There is a third factor, which is the passage of time, or aging.
So, in order for androgenetic alopecia to occur, there must be:
- genetic propensity for balding
- presence of androgens, or male hormones
- aging time to allow the first two factors to exert their influence on the hair follicles
Both men and women produce “male” hormones. The most common of these are testosterone, androsteinedione, and dihydrotestosterone (DHT). Androgens are produced by the testicles and adrenals in men, and by the ovaries and adrenal glands in women. These hormones are important in both sexes, but occur in different concentrations, being much more predominant in males than in females. This, in part, is responsible for the typical differences between the genders.
The exposure of hair follicles to DHT over a period of time can lead to androgenetic alopecia, male and female pattern baldness, in people who are genetically susceptible to balding. The balding process can occur at any age and move at any rate. It can start in the teen years or late in life, develop rapidly, slowly, or even stabilize.
Hair loss is not a new phenomenon; Julius Caesar used wreaths to hide his thinning, and French King Louis XIV’s elaborate 15-20 pound wigs covered proof that he, too, suffered from male pattern baldness. History is filled with interesting tales of balding cover-ups.
Other Hair Loss Causes
Hair loss due to scarring of the scalp is called scarring alopecia. Scarring can be due to a variety of causes. Traction alopecia over a period of time may lead to scarring and permanent hair loss. Trichotillomania (compulsive hair-plucking) can cause permanent scalp scarring over time.
Injury to the scalp caused by physical trauma or burns may leave permanent scars and permanent hair loss.
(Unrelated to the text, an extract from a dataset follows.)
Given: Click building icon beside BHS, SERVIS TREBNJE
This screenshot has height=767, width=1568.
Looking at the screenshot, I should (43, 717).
Diseases that may cause permanent hair loss due to scalp scarring include (1) the autoimmune conditions lupus erythematosus and scleroderma, and (2) bacterial infections such as folliculitis, fungal infections, and viral infections such as shingles (herpes zoster).
Trichotillomania is the name given to habitual, compulsive plucking of hair from the scalp or other hair-bearing areas of the body. Over time, continual plucking of scalp hair will result in a hairless area-a bald spot. Long term trichotillomania can result in permanent damage to scalp skin and to scarring alopecia. It is not known whether trichotillomania should be classified as a habit or as obsessive-compulsive behavior. In its mildest form, trichotillomania is a habitual plucking of hair while a person reads or watches television. In its more severe forms, trichotillomania has a ritualistic pattern and the hair-plucking may be conducted in front of a mirror. The person with trichotillomania often has guilt feelings about his or her “odd” behavior and will attempt to conceal it.
Loose-anagen syndrome occurs most frequently in fair-haired persons. During the anagen (growth) cycle of hair, scalp hairs sit so loosely in the follicles from which they grow that they can be easily extracted by combing or brushing. The condition may appear in childhood and gradually improve or disappear over time.